Beginning in 2014, police funded an anti-trafficking module—designed and implemented by the police’s lead human trafficking investigator—as part of the basic curriculum for all new recruits. In January 2014, the Justice Ministry ran a three-day anti-trafficking training seminar for 88 prosecutors, justices of the peace, and judges. The government also provided in-kind support to IOM-led capacity building and technical skills training workshops for government officials.
The government made minimal efforts to protect trafficking victims. Authorities identified 14 confirmed and suspected victims including at least two suspected forced labor victims and eight sex trafficking victims, compared with 23 suspected victims of trafficking in the previous reporting period. The government’s trafficking shelter, which could house 12 people, assisted only one person—a child forced labor victim—during the reporting period. The child did not attend school, but was provided guided instruction through a web-based curriculum commonly used in Jamaican schools. Government agencies and NGOs that did not receive government funding assisted the other victims. Jamaican anti-trafficking police reportedly had a protocol to refer suspected victims to services, but the small number of trafficking victims identified and referred to care raised concerns that many front-line responders, such as other law enforcement officers, child protection officials, labor officials, and health workers, did not adhere to standard operating procedures for the proactive identification of human trafficking victims and their referral for assistance.

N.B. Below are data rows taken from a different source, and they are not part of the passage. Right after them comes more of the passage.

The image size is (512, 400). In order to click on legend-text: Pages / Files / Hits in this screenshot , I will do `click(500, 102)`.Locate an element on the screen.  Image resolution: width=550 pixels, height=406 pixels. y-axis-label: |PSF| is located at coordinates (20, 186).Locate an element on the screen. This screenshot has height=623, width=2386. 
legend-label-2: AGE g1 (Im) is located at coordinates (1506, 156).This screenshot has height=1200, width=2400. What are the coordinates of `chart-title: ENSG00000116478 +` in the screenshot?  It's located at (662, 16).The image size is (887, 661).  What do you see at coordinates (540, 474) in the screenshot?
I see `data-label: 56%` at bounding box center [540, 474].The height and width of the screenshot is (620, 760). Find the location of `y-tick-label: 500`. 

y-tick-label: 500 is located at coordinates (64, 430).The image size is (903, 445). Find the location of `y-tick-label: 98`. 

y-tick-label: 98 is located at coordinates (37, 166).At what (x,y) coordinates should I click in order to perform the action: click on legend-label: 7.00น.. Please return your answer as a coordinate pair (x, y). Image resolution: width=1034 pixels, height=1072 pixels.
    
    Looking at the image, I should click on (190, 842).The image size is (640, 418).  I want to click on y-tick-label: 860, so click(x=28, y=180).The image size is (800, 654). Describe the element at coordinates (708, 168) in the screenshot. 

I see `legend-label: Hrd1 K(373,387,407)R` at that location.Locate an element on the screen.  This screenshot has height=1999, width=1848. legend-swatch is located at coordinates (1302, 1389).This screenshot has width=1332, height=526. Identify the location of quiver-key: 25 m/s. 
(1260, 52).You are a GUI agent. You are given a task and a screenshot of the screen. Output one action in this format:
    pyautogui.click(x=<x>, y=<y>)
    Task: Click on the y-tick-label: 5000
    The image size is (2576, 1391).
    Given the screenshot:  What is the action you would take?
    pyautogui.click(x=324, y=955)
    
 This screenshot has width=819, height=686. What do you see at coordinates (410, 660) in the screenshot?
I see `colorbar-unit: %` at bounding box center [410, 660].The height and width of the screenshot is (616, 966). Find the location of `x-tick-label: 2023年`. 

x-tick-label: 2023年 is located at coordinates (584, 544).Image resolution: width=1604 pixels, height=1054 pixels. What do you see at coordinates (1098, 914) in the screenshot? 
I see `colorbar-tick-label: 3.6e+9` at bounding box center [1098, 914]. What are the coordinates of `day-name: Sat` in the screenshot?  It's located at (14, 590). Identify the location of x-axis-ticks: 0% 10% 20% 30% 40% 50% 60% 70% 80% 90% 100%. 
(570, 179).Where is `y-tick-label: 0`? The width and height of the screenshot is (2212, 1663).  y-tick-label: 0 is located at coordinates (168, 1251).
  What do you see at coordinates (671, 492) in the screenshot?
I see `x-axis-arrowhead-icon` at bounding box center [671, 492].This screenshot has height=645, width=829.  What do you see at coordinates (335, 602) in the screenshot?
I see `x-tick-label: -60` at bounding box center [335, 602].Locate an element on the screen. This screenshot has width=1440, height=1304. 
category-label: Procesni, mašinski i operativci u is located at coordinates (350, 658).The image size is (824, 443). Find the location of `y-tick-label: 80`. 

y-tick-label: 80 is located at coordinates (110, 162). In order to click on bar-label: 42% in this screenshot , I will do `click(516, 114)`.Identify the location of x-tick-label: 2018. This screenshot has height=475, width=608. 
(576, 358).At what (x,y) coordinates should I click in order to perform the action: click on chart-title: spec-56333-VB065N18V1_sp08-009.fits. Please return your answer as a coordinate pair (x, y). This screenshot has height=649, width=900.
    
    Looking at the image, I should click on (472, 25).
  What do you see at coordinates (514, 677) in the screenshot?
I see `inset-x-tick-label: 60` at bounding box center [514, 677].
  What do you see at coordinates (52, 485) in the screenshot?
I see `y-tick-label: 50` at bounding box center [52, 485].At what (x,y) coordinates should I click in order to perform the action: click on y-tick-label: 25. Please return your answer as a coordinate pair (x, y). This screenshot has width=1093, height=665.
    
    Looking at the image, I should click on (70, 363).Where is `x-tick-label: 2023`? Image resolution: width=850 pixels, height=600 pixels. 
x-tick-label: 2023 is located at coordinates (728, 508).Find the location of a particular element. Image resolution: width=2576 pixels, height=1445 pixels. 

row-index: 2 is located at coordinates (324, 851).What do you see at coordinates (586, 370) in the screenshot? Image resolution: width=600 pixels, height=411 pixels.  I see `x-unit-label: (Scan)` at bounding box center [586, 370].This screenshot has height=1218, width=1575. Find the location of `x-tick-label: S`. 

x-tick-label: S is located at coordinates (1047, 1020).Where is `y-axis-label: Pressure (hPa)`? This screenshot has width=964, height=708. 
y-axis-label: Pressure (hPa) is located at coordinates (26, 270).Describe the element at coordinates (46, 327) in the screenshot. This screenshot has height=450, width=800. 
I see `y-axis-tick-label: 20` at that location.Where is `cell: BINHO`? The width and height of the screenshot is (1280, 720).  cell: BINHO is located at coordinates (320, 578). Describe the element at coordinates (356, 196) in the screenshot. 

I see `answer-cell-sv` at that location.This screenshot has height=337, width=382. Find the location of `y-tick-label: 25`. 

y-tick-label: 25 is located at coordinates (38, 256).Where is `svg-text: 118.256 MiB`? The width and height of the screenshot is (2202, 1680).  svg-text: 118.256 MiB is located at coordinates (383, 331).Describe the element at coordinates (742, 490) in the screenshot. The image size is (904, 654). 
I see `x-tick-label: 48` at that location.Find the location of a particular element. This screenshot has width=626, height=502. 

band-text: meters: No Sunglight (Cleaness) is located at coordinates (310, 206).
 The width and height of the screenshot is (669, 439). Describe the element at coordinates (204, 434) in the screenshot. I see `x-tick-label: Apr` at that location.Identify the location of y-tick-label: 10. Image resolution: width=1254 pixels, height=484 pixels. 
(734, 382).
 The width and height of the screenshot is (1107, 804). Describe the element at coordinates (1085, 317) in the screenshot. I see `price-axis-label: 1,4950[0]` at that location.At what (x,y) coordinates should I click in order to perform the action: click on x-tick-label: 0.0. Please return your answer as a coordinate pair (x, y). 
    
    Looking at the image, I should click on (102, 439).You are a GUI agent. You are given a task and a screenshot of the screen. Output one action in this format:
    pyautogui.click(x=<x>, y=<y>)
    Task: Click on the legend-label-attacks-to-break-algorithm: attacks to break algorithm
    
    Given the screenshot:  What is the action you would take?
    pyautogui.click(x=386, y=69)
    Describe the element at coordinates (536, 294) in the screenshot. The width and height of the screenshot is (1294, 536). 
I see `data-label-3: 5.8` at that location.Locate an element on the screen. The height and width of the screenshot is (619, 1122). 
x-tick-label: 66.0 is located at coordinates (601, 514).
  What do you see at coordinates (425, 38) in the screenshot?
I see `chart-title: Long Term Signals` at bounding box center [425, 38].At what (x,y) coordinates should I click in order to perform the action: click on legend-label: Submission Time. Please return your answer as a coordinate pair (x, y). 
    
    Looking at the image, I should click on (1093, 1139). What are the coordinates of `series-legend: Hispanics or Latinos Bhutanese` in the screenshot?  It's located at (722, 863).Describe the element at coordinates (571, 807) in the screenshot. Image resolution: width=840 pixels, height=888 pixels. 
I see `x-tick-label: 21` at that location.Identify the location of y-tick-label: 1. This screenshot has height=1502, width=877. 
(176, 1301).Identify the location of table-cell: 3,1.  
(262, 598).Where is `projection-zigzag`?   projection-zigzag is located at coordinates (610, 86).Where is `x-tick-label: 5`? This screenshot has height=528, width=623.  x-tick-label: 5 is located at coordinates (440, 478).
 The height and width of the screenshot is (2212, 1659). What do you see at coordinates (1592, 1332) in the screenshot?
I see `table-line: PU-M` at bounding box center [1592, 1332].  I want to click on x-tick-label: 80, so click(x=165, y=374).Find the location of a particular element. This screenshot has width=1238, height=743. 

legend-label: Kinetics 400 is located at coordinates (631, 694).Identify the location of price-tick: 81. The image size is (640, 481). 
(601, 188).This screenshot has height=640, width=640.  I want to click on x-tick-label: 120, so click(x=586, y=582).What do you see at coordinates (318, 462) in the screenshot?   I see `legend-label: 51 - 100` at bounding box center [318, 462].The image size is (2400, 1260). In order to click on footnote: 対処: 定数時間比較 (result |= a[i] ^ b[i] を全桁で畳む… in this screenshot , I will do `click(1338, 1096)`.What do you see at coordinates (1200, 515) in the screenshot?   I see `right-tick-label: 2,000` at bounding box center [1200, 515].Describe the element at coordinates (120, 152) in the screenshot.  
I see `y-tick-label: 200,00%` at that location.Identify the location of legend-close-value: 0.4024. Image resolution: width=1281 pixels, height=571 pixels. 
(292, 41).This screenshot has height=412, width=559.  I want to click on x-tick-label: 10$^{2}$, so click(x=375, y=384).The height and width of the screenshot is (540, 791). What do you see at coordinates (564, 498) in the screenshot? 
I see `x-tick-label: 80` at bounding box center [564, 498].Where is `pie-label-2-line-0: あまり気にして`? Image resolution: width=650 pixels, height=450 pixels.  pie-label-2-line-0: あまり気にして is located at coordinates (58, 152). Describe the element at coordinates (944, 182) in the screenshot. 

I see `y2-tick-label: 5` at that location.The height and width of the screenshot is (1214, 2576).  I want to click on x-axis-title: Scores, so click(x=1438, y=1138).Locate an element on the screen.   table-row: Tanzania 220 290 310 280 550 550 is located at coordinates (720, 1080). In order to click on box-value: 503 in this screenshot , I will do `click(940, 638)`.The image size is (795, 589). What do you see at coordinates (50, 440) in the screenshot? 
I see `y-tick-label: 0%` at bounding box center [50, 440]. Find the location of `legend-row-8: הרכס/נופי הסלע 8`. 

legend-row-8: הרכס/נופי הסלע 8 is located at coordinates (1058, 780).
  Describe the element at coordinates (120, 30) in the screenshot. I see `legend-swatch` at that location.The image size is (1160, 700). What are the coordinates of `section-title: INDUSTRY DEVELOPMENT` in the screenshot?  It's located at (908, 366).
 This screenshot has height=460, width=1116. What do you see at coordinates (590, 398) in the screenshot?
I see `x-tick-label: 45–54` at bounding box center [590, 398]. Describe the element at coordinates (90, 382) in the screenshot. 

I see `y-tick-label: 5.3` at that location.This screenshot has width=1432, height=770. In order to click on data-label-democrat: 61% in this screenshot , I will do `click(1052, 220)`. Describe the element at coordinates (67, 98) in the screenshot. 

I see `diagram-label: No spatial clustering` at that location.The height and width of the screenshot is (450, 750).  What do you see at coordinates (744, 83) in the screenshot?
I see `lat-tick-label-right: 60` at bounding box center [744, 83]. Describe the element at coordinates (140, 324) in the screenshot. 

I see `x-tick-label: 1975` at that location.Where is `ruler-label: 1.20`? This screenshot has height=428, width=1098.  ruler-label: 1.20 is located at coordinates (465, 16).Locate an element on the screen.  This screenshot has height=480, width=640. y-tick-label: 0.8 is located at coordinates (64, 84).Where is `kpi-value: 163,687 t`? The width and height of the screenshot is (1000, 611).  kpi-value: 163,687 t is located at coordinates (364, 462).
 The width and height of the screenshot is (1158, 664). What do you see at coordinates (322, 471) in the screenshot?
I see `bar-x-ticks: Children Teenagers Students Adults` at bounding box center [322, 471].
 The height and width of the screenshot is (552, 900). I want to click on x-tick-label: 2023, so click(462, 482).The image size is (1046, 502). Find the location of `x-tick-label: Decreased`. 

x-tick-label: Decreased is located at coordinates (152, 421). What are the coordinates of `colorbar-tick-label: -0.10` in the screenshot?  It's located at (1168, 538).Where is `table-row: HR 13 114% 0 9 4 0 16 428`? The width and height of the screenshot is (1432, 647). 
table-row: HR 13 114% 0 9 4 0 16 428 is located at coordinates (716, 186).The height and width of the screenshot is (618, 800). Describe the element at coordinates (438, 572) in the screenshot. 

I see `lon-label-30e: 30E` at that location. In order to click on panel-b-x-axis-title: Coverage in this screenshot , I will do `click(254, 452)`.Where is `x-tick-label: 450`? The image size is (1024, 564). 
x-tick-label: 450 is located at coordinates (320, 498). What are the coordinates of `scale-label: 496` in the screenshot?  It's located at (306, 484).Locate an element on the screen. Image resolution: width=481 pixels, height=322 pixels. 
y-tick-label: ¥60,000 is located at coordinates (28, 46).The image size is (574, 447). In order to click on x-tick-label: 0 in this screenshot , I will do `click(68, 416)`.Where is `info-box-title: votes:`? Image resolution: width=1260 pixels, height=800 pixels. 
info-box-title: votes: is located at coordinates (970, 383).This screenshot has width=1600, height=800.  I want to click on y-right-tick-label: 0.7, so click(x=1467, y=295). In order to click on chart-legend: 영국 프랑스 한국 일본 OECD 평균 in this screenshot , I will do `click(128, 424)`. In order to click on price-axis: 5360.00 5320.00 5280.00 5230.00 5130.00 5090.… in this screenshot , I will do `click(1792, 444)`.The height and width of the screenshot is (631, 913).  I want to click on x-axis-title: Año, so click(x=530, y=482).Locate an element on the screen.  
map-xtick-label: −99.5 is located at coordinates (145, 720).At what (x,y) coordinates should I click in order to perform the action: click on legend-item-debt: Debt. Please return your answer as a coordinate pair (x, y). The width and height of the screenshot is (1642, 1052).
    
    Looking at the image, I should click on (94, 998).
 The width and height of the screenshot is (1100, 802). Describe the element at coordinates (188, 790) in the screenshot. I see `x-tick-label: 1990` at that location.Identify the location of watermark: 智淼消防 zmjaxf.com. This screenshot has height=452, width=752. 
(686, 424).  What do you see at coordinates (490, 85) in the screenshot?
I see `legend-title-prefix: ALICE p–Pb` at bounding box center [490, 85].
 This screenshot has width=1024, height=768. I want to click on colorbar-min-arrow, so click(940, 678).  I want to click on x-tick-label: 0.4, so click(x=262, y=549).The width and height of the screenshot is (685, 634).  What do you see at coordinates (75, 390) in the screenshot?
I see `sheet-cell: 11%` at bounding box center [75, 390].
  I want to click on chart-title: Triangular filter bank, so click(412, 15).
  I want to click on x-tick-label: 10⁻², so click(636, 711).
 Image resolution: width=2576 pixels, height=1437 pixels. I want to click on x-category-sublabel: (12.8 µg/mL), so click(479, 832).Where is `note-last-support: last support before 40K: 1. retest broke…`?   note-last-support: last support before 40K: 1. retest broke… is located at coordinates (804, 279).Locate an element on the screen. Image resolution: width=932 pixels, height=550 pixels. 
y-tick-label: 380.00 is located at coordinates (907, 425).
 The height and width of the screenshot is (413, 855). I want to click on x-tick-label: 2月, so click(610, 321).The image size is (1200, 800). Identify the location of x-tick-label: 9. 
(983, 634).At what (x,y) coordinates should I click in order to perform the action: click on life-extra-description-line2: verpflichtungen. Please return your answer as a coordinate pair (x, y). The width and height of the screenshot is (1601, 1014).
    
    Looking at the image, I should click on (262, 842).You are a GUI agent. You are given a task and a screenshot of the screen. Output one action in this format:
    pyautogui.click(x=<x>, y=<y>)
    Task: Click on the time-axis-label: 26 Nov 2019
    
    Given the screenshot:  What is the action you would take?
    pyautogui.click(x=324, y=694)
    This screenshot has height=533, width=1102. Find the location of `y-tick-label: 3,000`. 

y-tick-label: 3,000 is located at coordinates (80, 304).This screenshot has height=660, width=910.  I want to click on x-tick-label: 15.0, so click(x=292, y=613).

In alignment with Jamaica’s anti-trafficking law, the government provided formal guidance for immigration officials not to deport foreign victims. The government provided temporary immigration relief to one foreign victim, compared with 21 foreign victims during the reporting period. Jamaican officials reportedly encouraged trafficking victims to participate in the prosecutions of trafficking offenders, and the Trafficking in Persons (Prevention, Suppression and Punishment) Act guaranteed that trafficking victims were immune from prosecution for immigration or prostitution violations committed as a direct result of their being trafficked. There were no allegations of victims being punished for crimes committed as a direct result of being subjected to human trafficking during the reporting period.
The government demonstrated some efforts to raise awareness of human trafficking, but did not conduct a comprehensive sex trafficking or forced labor awareness raising campaign. Jamaica has a national anti-trafficking plan through 2015. A government-operated general crime victim hotline continued to provide specialized assistance to persons reporting human trafficking; it fielded an unknown number of calls related to human trafficking during the past year. The government did not report any child sex tourism investigations or efforts to reduce the demand for commercial sex acts, child sex tourism, or forced labor.